→ Written exercise 1: Set down the lines of the records below exactly as they stand, everything from the line containing "You are a computer-use" down to the end of the records, with both ends included. Leave the pictures out of your answer.

[Begin Text to read]

I was trying to run a simple CUDA program that performs matrix addition on a specific size.
Here is my code:
main.cpp
/* sample CUDA programming to prove that (AB)transpose=(B)transpose*(A)transpose */
#include "common.h"
#include "utils.h"
#include <iostream>
#include <stdlib.h>
#include <time.h>
using namespace std;
void preprocess(int *A, int *B, int *C, int **da, int **db, int **dc,int M, int N, int P,int blksize);
void checktransposeppt(int *da, int *db, int *dc);
void display(int a[], int b[])
{
//display the matrices
}
int main()
{
int A[M*P],B[P*N];
int C[M*N];
int *da;
int *db;
int *dc;
//initializing values for A and B
display(A,B);
preprocess(A,B,C,&da,&db,&dc,M,N,P,blksize);
checktransposeppt(da,db,dc);
checkCudaErrors(cudaFree(da));
checkCudaErrors(cudaFree(db));
checkCudaErrors(cudaFree(dc));
}
and here is preprocess.cpp :- basically doing cudamalloc, cudamemcpy hosttodevice of arrays and devicetohost of resultant
#include "utils.h"
void preprocess(int *h_a, int *h_b, int *h_c,int **d_a,int **d_b,int **d_c,int M, int N, int P, int blksize)
{
checkCudaErrors(cudaFree(0));
checkCudaErrors(cudaMalloc(d_a,(size_t)sizeof(int)*(M*P)));
checkCudaErrors(cudaMalloc(d_b,(size_t)sizeof(int)*(P*N)));
checkCudaErrors(cudaMalloc(d_c,(size_t)sizeof(int)*(M*N)));
checkCudaErrors(cudaMemset(d_c,0,(size_t)sizeof(int)*(M*N)));
checkCudaErrors(cudaMemcpy(*d_a,h_a,(size_t)sizeof(int)*(M*P),cudaMemcpyHostToDevice));
checkCudaErrors(cudaMemcpy(*d_b,h_b,(size_t)sizeof(int)*(P*N),cudaMemcpyHostToDevice));
checkCudaErrors(cudaMemcpy(h_c,*d_c,(size_t)sizeof(int)*(M*N),cudaMemcpyDeviceToHost));
}
and this is common.h, a central place to define most of the external headers and global variables
#ifndef COMMON_H
#include <cuda.h>
#include <cuda_runtime.h>
#define COMMON_H
extern int M=256;
extern int P=128;
extern int N=64;
extern int blksize=16;
extern dim3 gridsize(M/blksize,N/blksize,1);
extern dim3 blocksize(blksize,blksize,1);
#endif
the kernel.cu
#include "utils.h"

[End Text to read]
[Begin Provided entries]

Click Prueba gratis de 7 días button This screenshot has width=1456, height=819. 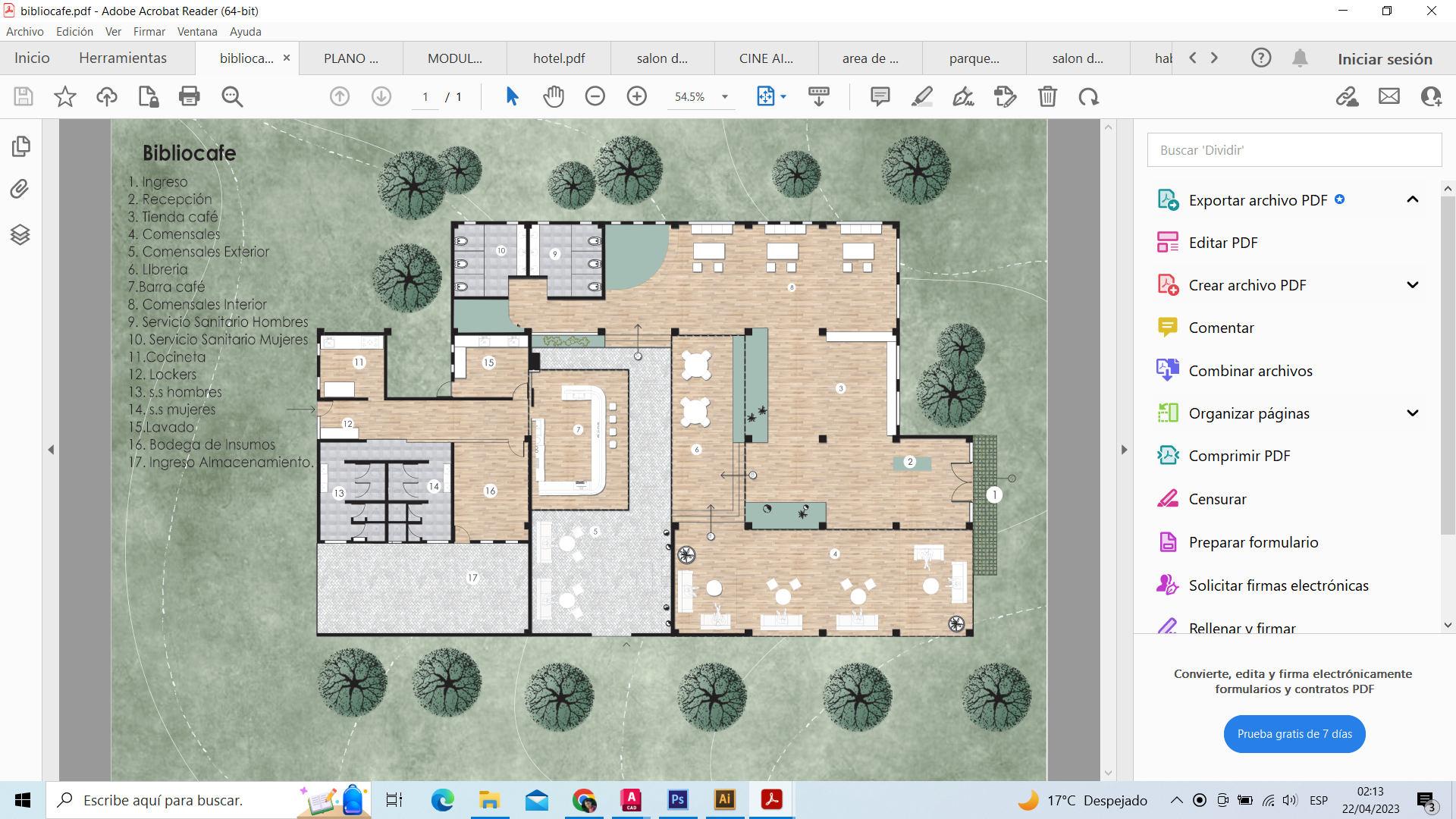click(1294, 734)
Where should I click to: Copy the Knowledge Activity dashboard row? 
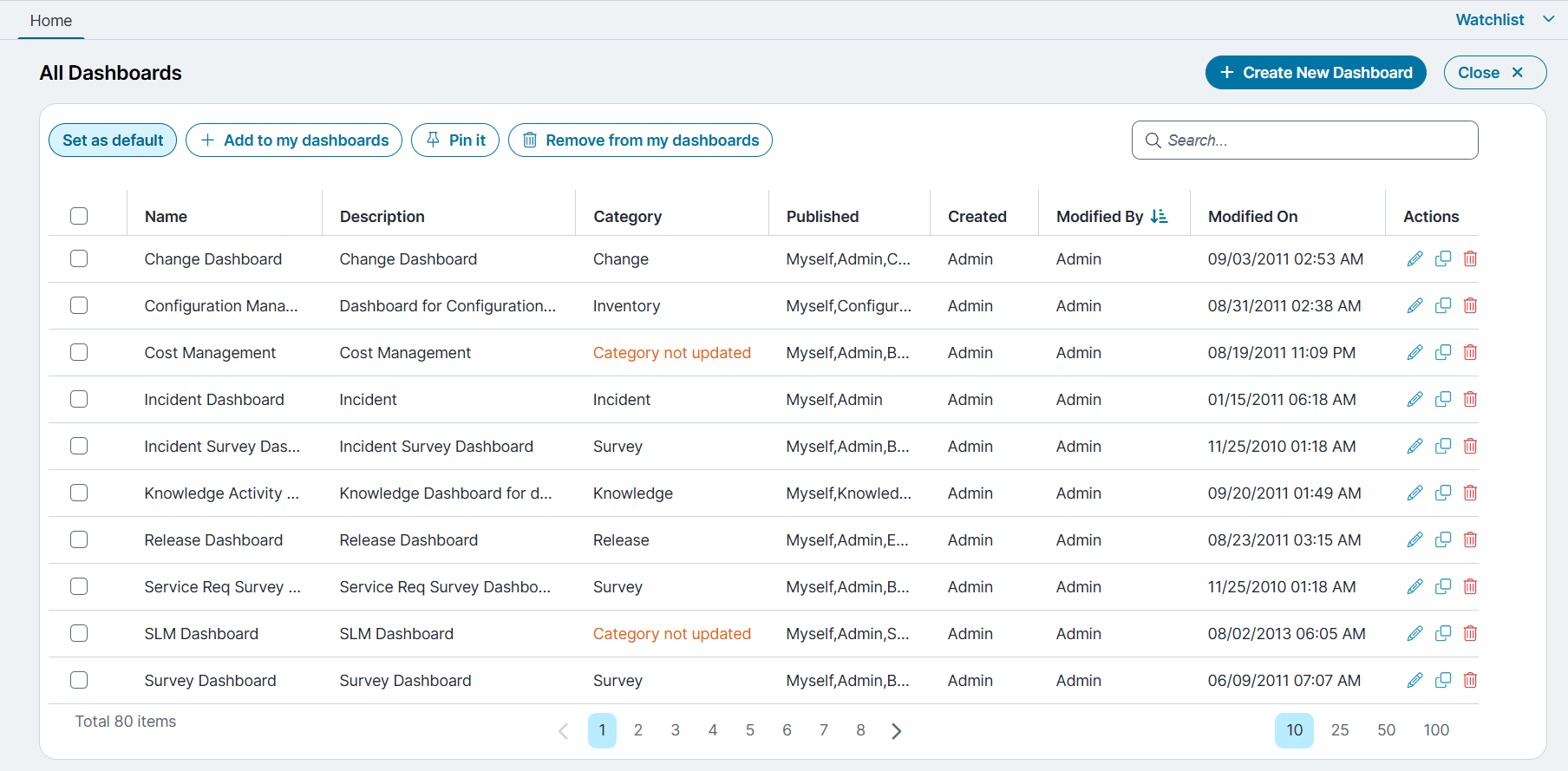tap(1443, 493)
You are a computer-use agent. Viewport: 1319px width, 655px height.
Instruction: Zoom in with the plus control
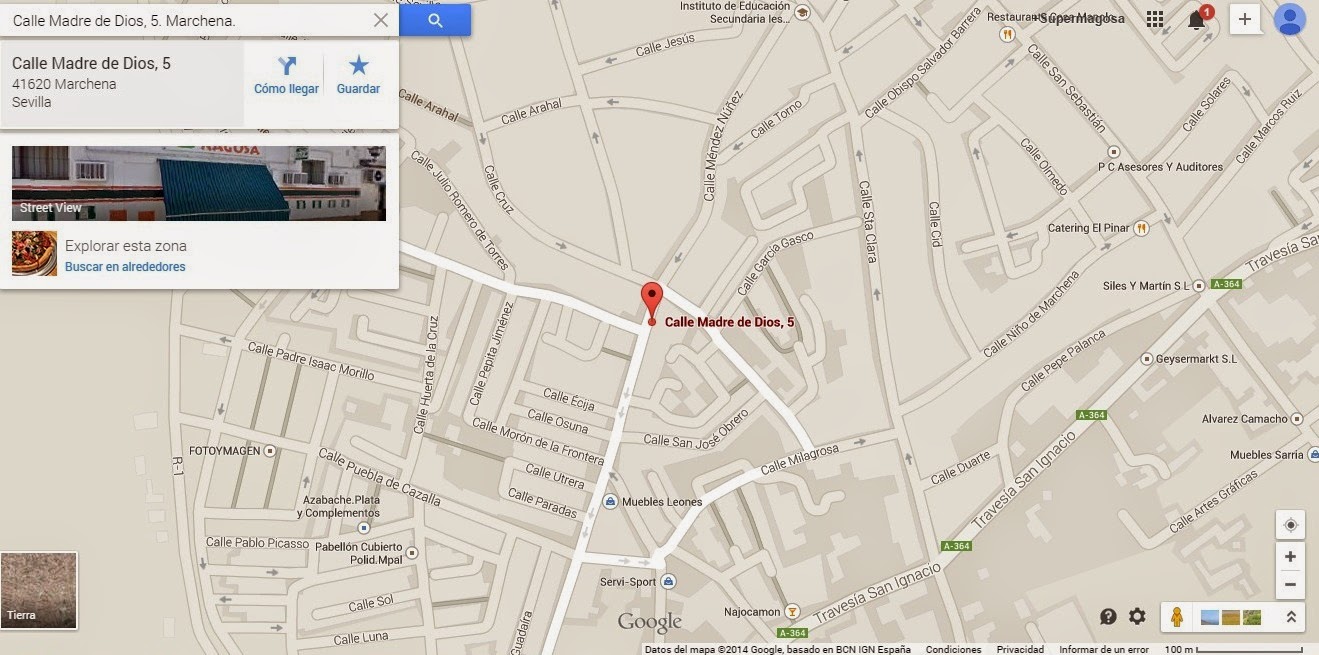[x=1290, y=557]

[End Provided entries]

→ Written exercise 2: From the CUDA post above, extract verbatim everything from "I was trying" down to "a[], int b[])".

→ Complete output 1:
You are a computer-use agent. Viewport: 1319px width, 655px height.
Instruction: Zoom in with the plus control
[x=1290, y=557]

→ Complete output 2:
I was trying to run a simple CUDA program that performs matrix addition on a specific size.
Here is my code:
main.cpp
/* sample CUDA programming to prove that (AB)transpose=(B)transpose*(A)transpose */
#include "common.h"
#include "utils.h"
#include <iostream>
#include <stdlib.h>
#include <time.h>
using namespace std;
void preprocess(int *A, int *B, int *C, int **da, int **db, int **dc,int M, int N, int P,int blksize);
void checktransposeppt(int *da, int *db, int *dc);
void display(int a[], int b[])